GOAL OF THE EXERCISE
Rename "breadcrumb" to "navigation" in the material, starting at the line that has "Given: Show details for Drunken Gang" and stopping after the last line of the material, and leave every other word unchanged. Reproduce only those lines and omit the pictures.

Dataset items
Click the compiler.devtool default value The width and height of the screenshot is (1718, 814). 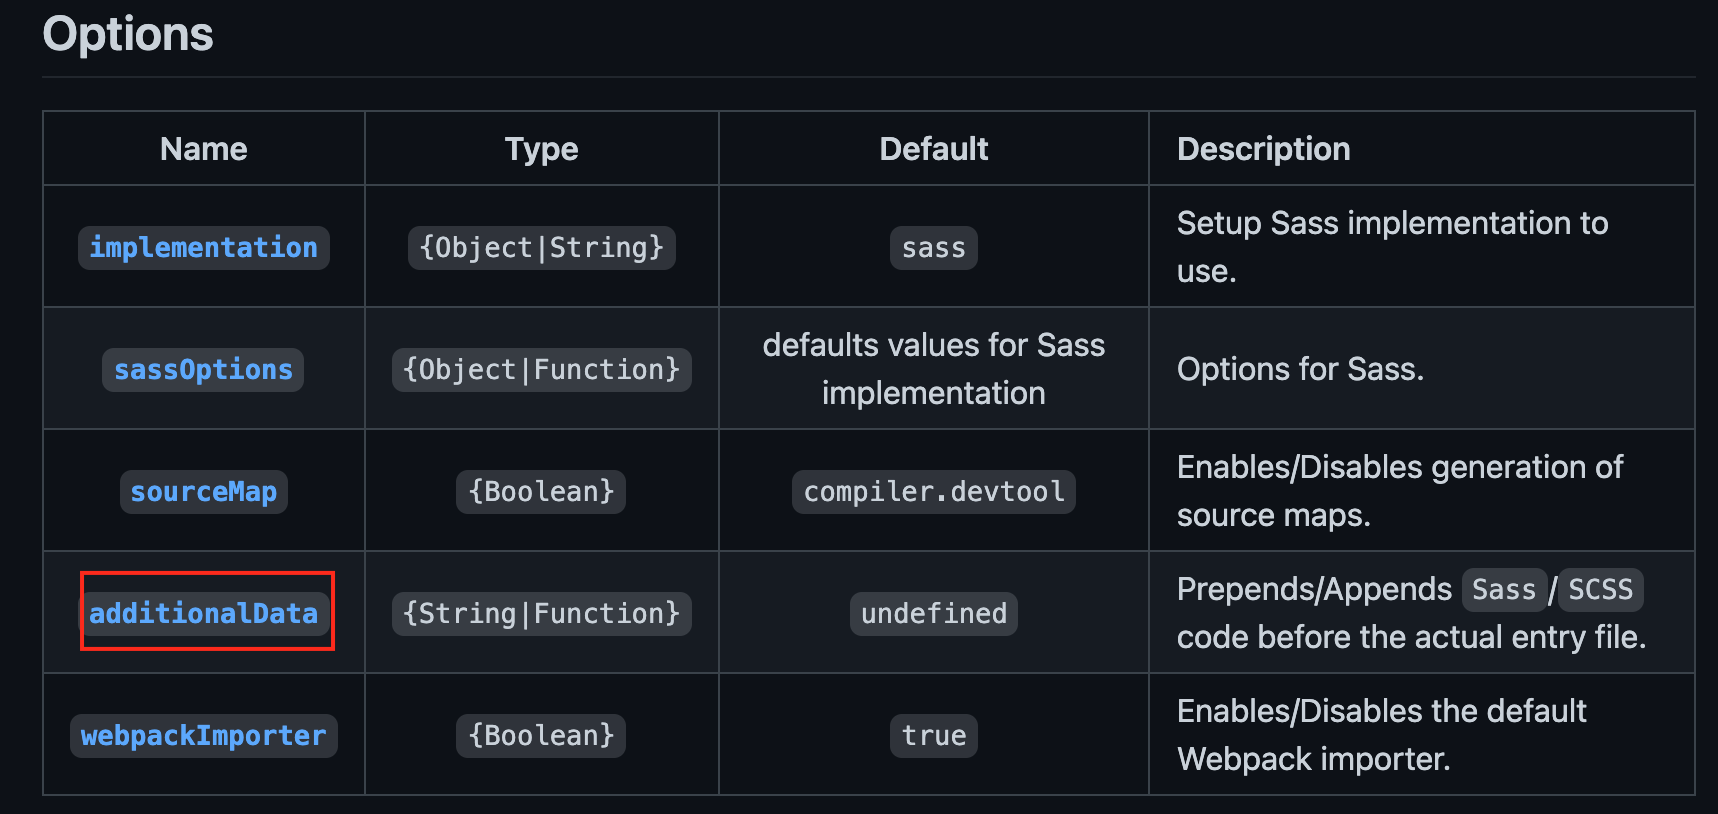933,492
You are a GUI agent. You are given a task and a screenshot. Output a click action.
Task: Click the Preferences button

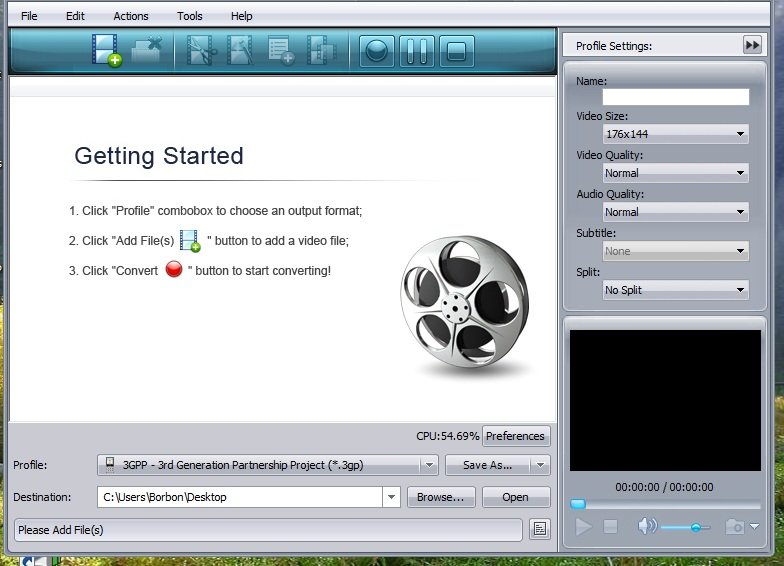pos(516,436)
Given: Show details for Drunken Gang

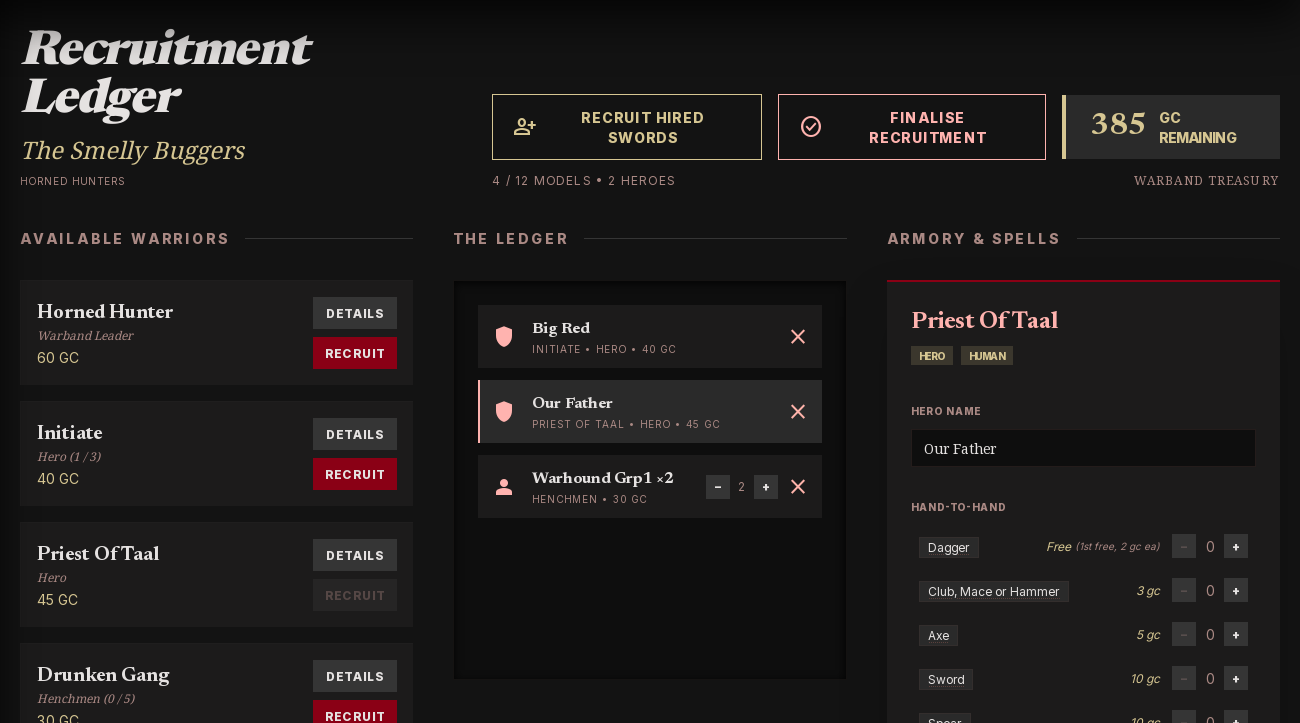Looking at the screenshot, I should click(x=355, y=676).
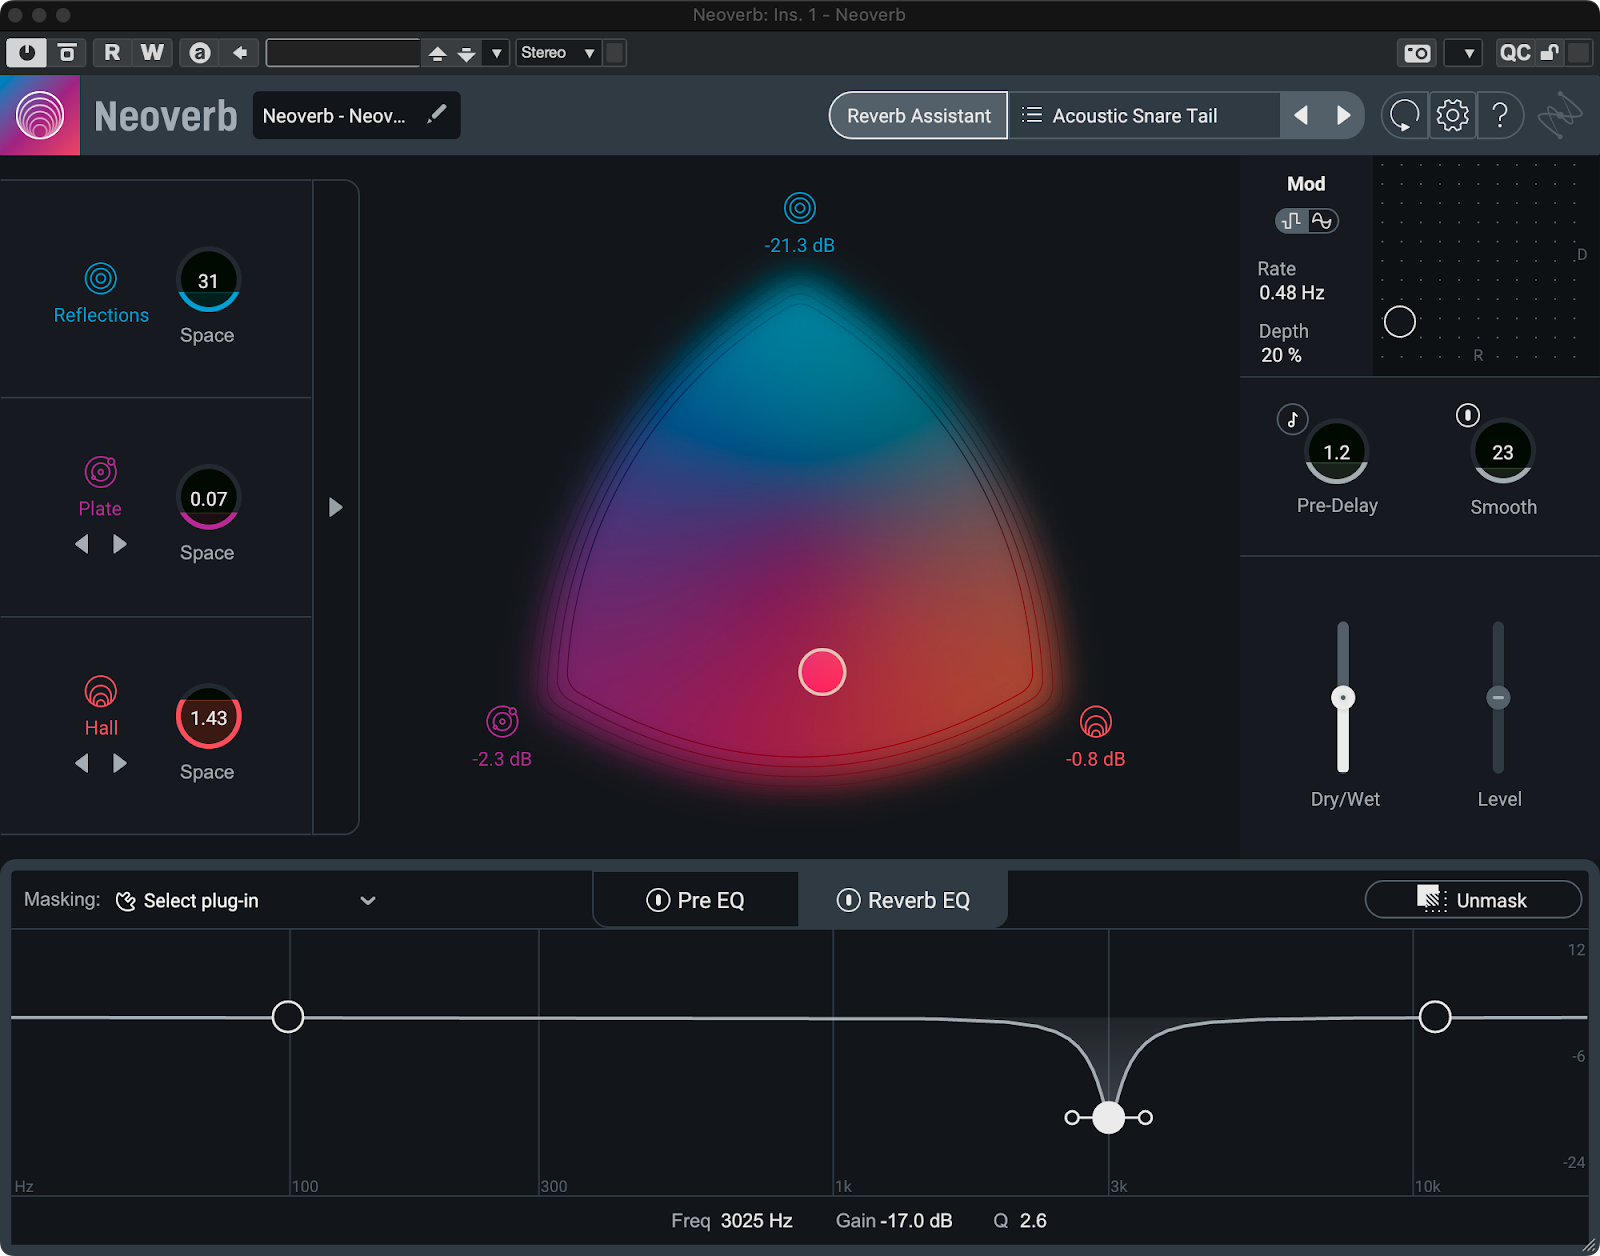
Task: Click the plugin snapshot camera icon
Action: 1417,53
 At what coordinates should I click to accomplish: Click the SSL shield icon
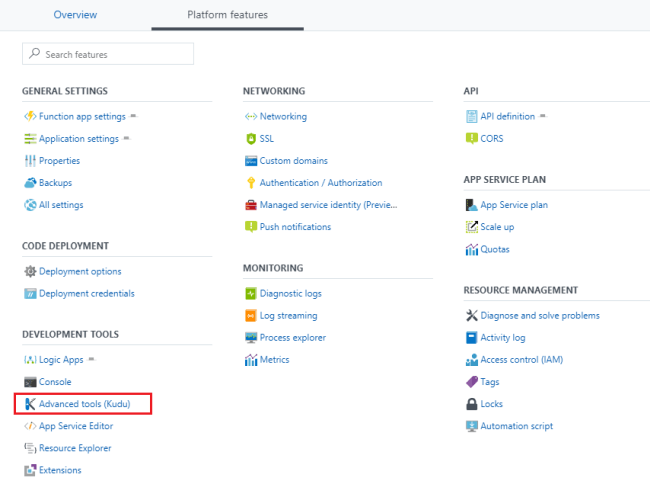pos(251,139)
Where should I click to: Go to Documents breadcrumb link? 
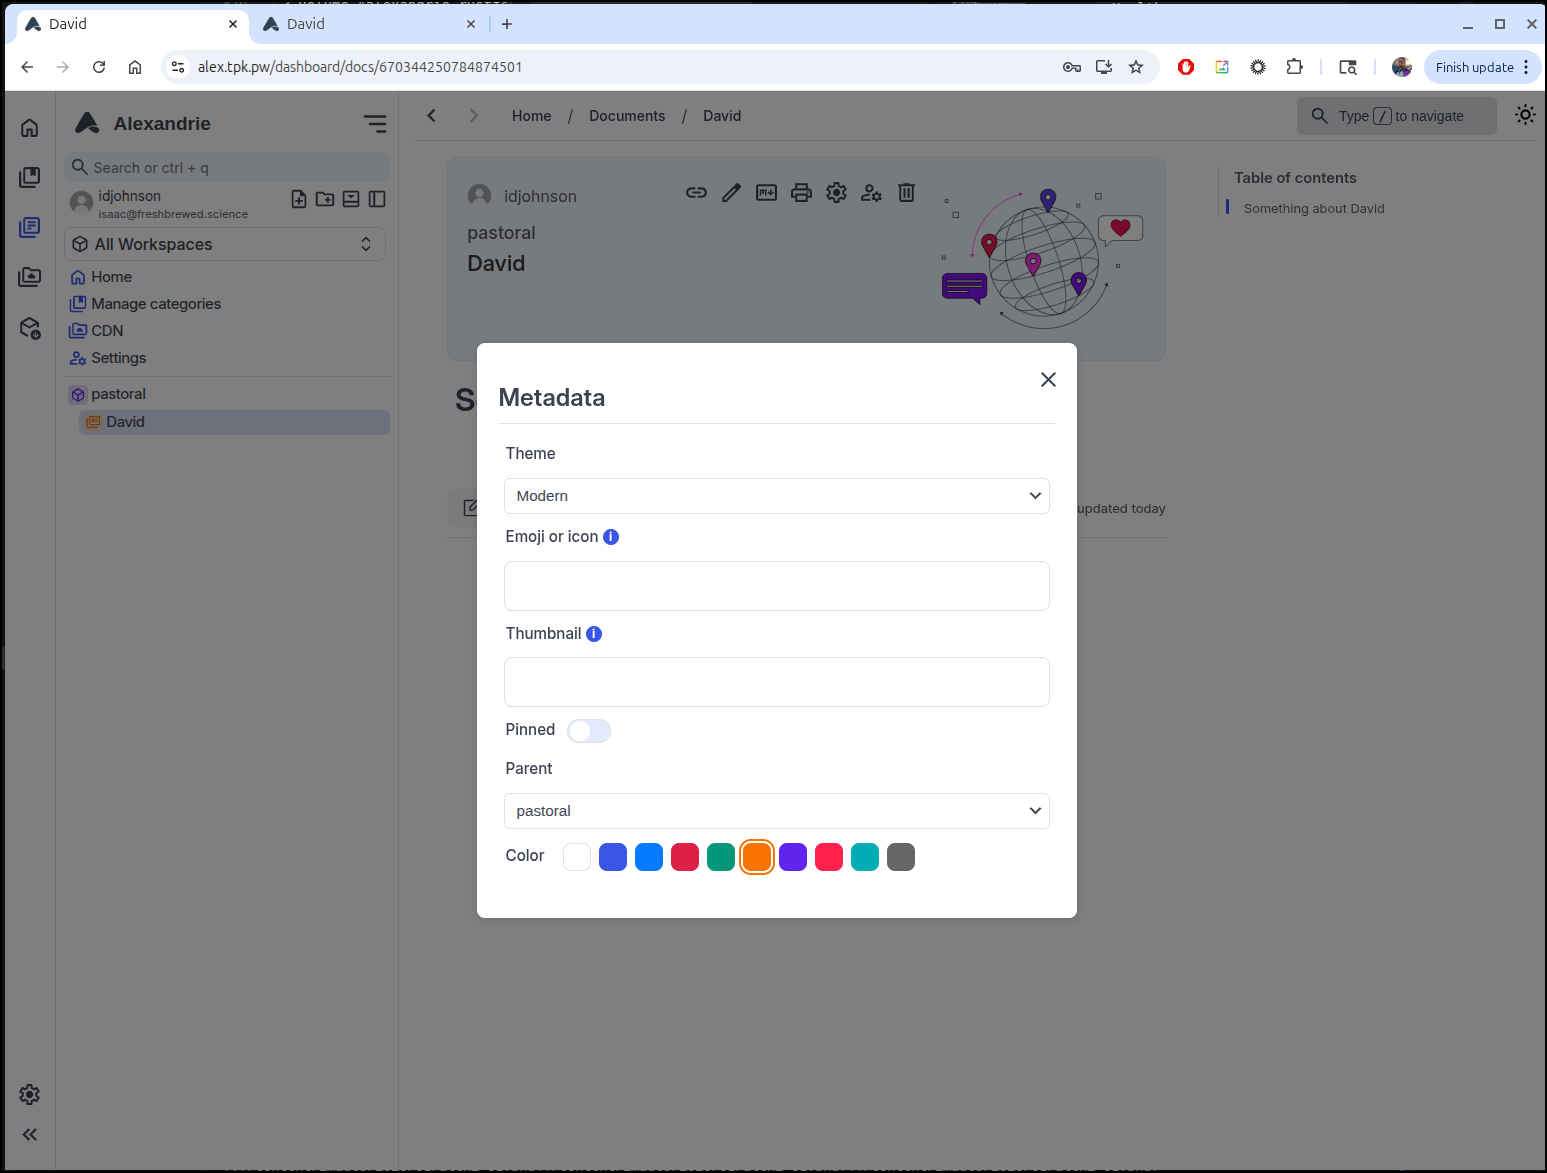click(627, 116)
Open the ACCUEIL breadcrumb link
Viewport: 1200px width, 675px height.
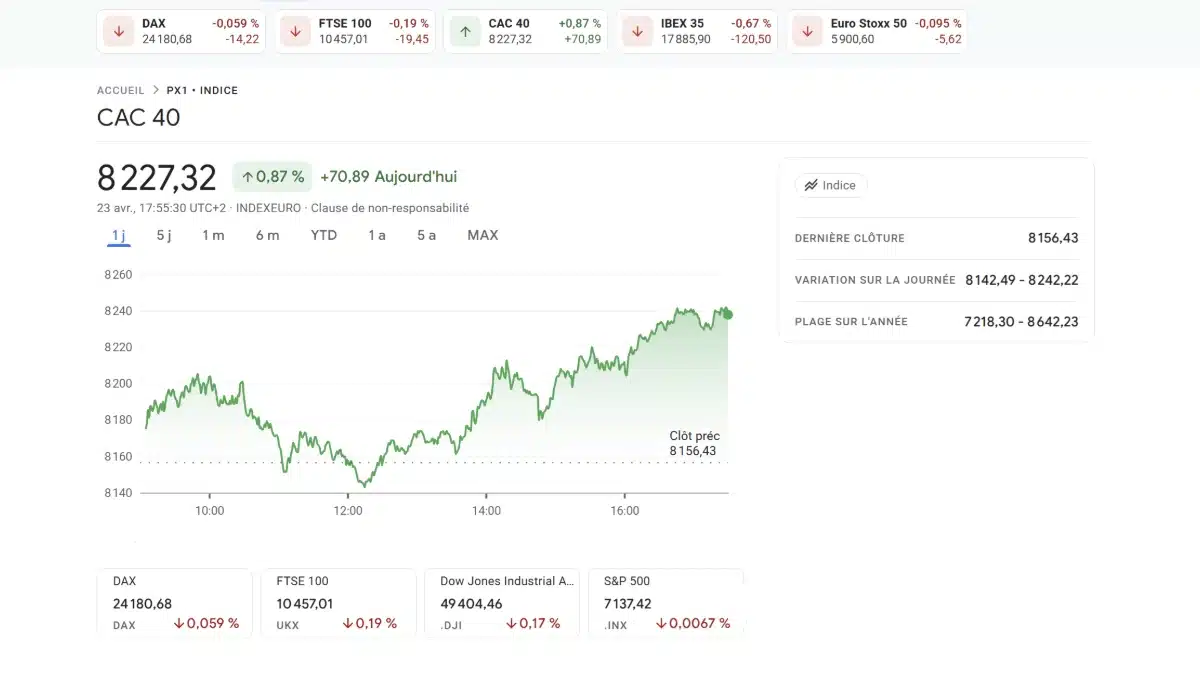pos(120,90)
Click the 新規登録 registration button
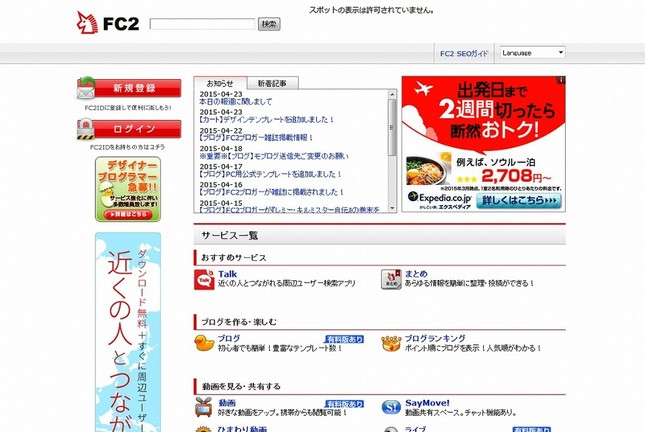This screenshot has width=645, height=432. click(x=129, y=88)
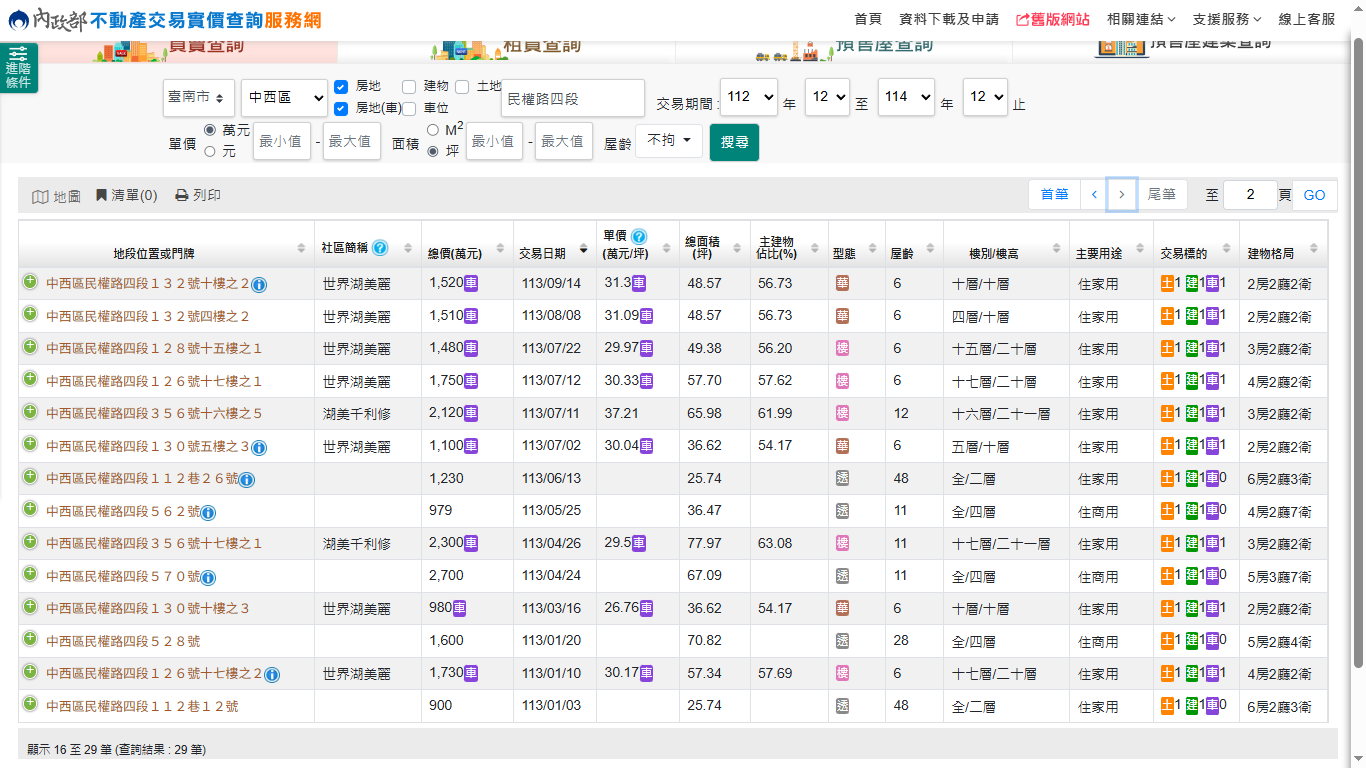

RESPONSE TO THE EXERCISE
Given: Show details for Drunken Gang

Looking at the screenshot, I should click(x=355, y=676).
Task: Click the plugin snapshot camera icon
Action: 1417,53
 At what coordinates should I click to accomplish: Click the SSL shield icon
pos(251,139)
Where should I click to: Go to Documents navigation link? 
click(627, 116)
Open the ACCUEIL navigation link
Viewport: 1200px width, 675px height.
pos(120,90)
Click the 新規登録 registration button
This screenshot has width=645, height=432. click(x=129, y=88)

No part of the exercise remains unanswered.